Kaieteur dreaming

With their 741-foot drop over a sandstone plateau, the majestic Kaieteur Falls are an icon of Guyana, and a must-see for adventure travellers. But while most visitors hop down on an airborne day-trip, a lucky few get to experience this natural wonder the old-fashioned way, travelling by boat up the Potaro River. Nicholas Laughlin recounts the journey, and the falls’ magnetic attraction

  • The 741-foot drop of Kaieteur was formed by the Potaro River’s gradual erosion of a soft sandstone plateau. Photograph by Philippe Kok
  • Travelling up the Potaro River. Photograph by Nikhil Ramkarran
  • Amatuk Falls, downriver from Kaieteur. Photograph by Nicholas Laughlin
  • Hiking up the near-vertical side of the Potaro gorge. Photograph by Nikhil Ramkarran
  • Stone Creek Falls. Photograph by Nicholas Laughlin
  • At a bend in the river, the first glimpse of Kaieteur appears in the distance. Photograph by Nikhil Ramkarran
  • Few travellers approach this close to the foot of Guyana’s Kaieteur Falls. Photograph by Stuart Dunn
  • The view from the top of Kaieteur down the Potaro gorge. Photograph by Micheal Lam

After we unload our bags from the Land Cruiser, I check our location on my map. If I draw an imaginary straight line, Pamela Landing — this small clearing of red earth beside a wide, placid river — is a mere 120 miles from Georgetown, no vast distance. But it’s taken a hard day’s travel to get here: via a busy highway, as far as Linden with its bauxite works, and since then on unpaved roads, deeply rutted, cutting through thick forest. Mid-afternoon, we crossed the Essequibo River on a slow, clanking ferry, and the last signs of human settlement were in the neat mining village of Mahdia.

After long hours being bumped around inside a 4×4, it’s a relief to switch to a smoother mode of transport. A small boat is waiting at the edge of the landing, and we clamber in, eager to be off. As we turn to the south-west, heading upstream, the sun has already dipped below the faraway wall of the Pakaraima Mountains.

This stretch of the Potaro River is as unwrinkled as a mirror, and each bank is lined with a perfect reflection of the tall forest canopy. Finally out on the water, it feels like our journey has really begun.
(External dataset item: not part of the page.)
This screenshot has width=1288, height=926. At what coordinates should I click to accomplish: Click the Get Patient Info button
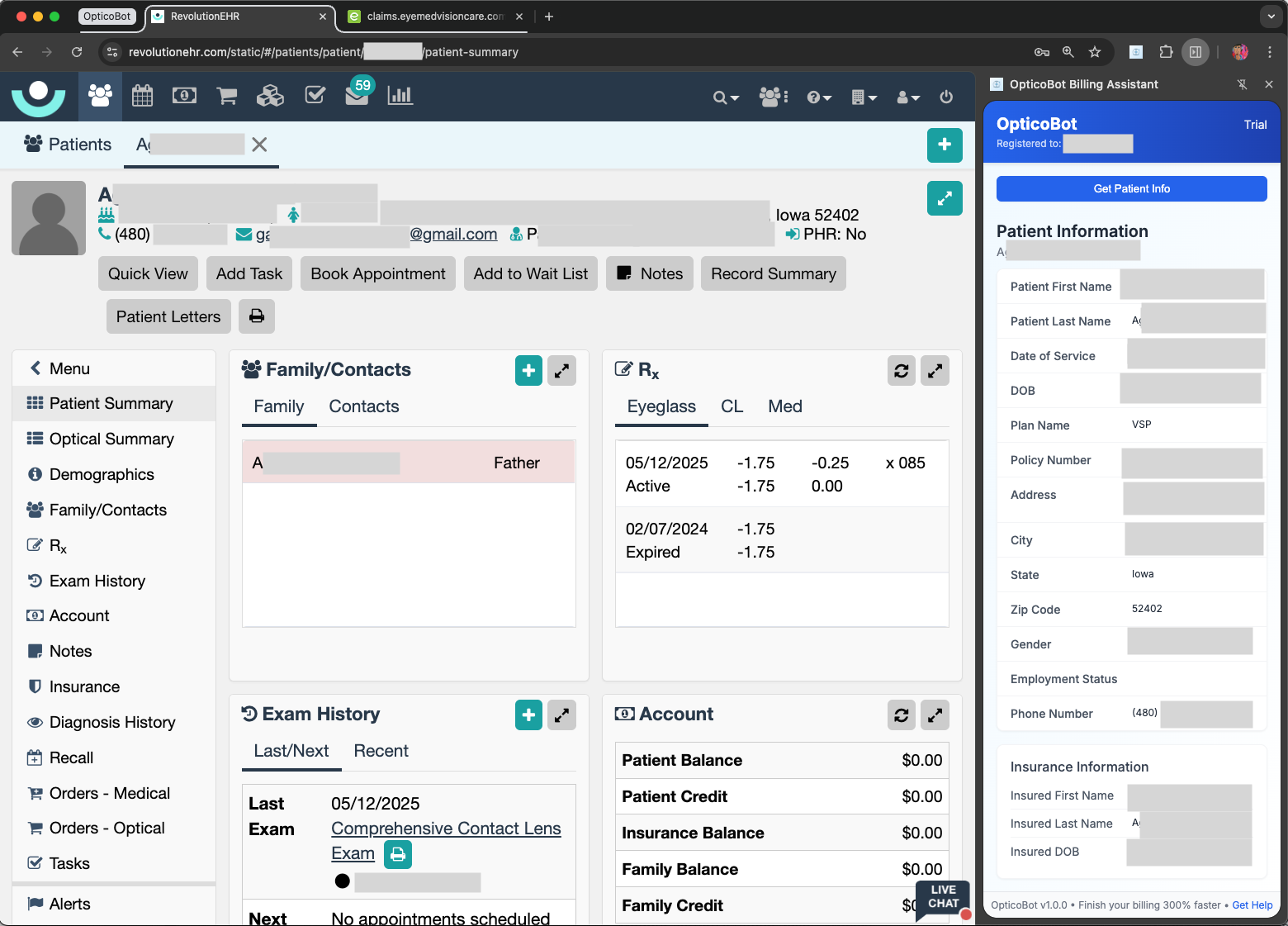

Georgetown might as well be a thousand miles behind us. And three days ahead is our destination: Kaieteur Falls.

For adventure travellers in Guyana — and even for casual tourists — Kaieteur is practically obligatory. For good reason: though not the world’s tallest or most remote or most celebrated waterfall, Kaieteur’s 741-foot plunge over a sandstone ledge into the narrow Potaro gorge is a more spectacular natural sight than most will ever see. A landing strip on the nearby plateau means visitors can come on a half-day trip — the flight on a small plane from Ogle, Georgetown’s domestic airport, takes about an hour. Every year, thousands thrill to the view of the falls from above.

But my companions and I are making a different kind of trip. Years before, I’d read the account by Charles Barrington Brown — a British surveyor, and the first European to see Kaieteur, in 1870 — of his first glimpse of the falls, travelling by boat up the Potaro. I’d resolved at once to visit Kaieteur the same way. Several tour operators in Georgetown offer to arrange the trip, which is considerably less onerous than in Barrington Brown’s day — but still requires some honest roughing it.

Except our boat ride to the first campsite is anything but rough. As we glide upriver, I stretch out my car-cramped legs and keep an eye out for Amatuk, the small waterfall beside which we’ll spend the night. Dusk sets in quickly, and as we approach the falls — twenty or thirty feet high, big enough to require portage — we hear the muffled roar of angry water churning over rocks, and see only a faint glimmer in the moonlight.

Below Amatuk is a small island of white river sand, with a few trees and an open-sided wooden shelter, with posts and hooks to sling hammocks. The Potaro is cola-black and refrigerator-cold when we stroll down to a sheltered beach to bathe, and afterwards a pre-dinner nip of rum seems sensible, to ward off the chill.

My companions and I are being escorted up the river by a squad of four guides, who variously act as boat-captains, cooks, porters, and walking encyclopaedias. We meet them over dinner, and they regale us with stories of gold-mining and malaria. At bedtime I climb into my hammock and the lime-green cocoon of a mosquito net. I’m not an enthusiastic hammock-sleeper, and at first I have a faint sense of sea-sickness, imparted by the pendulum effect. But I soon drift off to the familiar-but-strange rainforest soundtrack of roaring water, stirring trees, and the chorus of singing insects.

 

Next morning we’re up at sunrise, and there’s time to explore our little island before breakfast. Tidemarks in the sand show that at full flood the river rises at least ten feet higher. A great curtain of spray spreads out from Amatuk falls, and the surface of the river swirls with a pattern of foam.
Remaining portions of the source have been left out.